CountryKey = data.table(Country = LETTERS[1:5])
DT = data.table(Person = c(1,2,3,4,5,6,7), Birth = LETTERS[c(1,1,2,3,2,1,3)])

DT
   Person Birth
1:      1     A
2:      2     A
3:      3     B
4:      4     C
5:      5     B
6:      6     A
7:      7     C

CountryKey
   Country
1:       A
2:       B
3:       C
4:       D
5:       E

DT[, j = .(.N), by = .(Birth)]
   Birth N
1:     A 3
2:     B 2
3:     C 2

Since there was noone born in D, and E they do not show up in the output. However I want to see them with a value of zero.

@Frank asnwered this question.

DT[CountryKey, on=c(Birth = "Country"), .N, by=.EACHI]
   Birth N
1:     A 3
2:     B 2
3:     C 2
4:     D 0
5:     E 0

However, the CountryKey file might not be unique in its rows. Let's say it is just some dataset similar to DT, with many rows of the same country. How can we do it then?

CountryKey = data.table(Country =c('A','B','B','C','C','D','E','D','D'))

   Country
1:       A
2:       B
3:       B
4:       C
5:       C
6:       D
7:       E
8:       D
9:       D

The above solution gives this result which is not what I want. I want to see the unique entries for each country only.

DT[CountryKey, on=c(Birth = "Country"), .N, by=.EACHI]
   Birth N
1:     A 3
2:     B 2
3:     B 2
4:     C 2
5:     C 2
6:     D 0
7:     E 0
8:     D 0
9:     D 0

@Frank's answer partially works:

DT[unique(CountryKey), on=c(Birth = "Country"), .N, by=.EACHI]
   Birth N
1:     A 3
2:     B 2
3:     C 2
4:     D 0
5:     E 0

However, if the CountryKey has several columns, it does not:

   CountryKey = data.table(Country =c('A','B','B','C','C','D','E','D','D'), 
Somevalue = sample(x = 3, size = 9, replace = T))

DT[unique(CountryKey), on=c(Birth = "Country"), .N, by=.EACHI]
   Birth N
1:     A 3
2:     B 2
3:     B 2
4:     C 2
5:     C 2
6:     D 0
7:     E 0
8:     D 0

Solution by @Frank:

DT[i = unique(CountryKey$Country), on="Birth", .N, by=.EACHI]
P.S. : You should have 1.9.7. Earlier versions will give an error.

Answer 1

Here's one way:

DT[.(unique(CountryKey$Country)), .N, on="Birth", by=.EACHI]
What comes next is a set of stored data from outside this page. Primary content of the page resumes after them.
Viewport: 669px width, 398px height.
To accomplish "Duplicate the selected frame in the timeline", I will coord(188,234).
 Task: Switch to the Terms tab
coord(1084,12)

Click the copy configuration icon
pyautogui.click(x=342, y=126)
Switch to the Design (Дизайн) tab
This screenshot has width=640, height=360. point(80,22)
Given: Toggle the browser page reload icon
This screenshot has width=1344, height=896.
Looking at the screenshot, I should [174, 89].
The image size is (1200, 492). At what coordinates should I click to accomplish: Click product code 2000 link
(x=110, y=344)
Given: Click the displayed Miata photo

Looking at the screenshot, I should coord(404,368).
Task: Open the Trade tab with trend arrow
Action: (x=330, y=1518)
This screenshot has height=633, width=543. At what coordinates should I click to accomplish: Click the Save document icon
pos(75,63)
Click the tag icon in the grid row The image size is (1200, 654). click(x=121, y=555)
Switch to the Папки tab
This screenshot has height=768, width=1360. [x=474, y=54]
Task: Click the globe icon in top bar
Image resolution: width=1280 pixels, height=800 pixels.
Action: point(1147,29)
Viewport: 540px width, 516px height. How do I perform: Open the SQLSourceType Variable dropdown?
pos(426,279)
The OP reports that this gives an error in data.table 1.9.6 (saying Birth is a factor). In that case, run DT[, Birth := as.character(Birth)] first.

Answer 2

I think coding DT$Birth as a factor with levels being the unique values of CountryKey$Country is actually the most elegant way to approach this (conceptually and practically). The factor class was written exactly to handle situations like this. Also this works with data.tables as well as data.frames.

CountryKey = data.table(Country = LETTERS[1:5])
DT = data.table(Person = c(1,2,3,4,5,6,7), Birth = LETTERS[c(1,1,2,3,2,1,3)])

DT$Birth_factor<-as.factor(DT$Birth)
levels(DT$Birth_factor)<-unique(CountryKey$Country)
table(DT$Birth_factor)

The results of table()

> table(DT$Birth_factor)

A B C D E 
3 2 2 0 0 

The data.table-specific analogue might look like:

DT[, Birth := factor(Birth, levels = union(Birth, CountryKey$Country))]
DT[levels(Birth), .N, on = "Birth", by=.EACHI]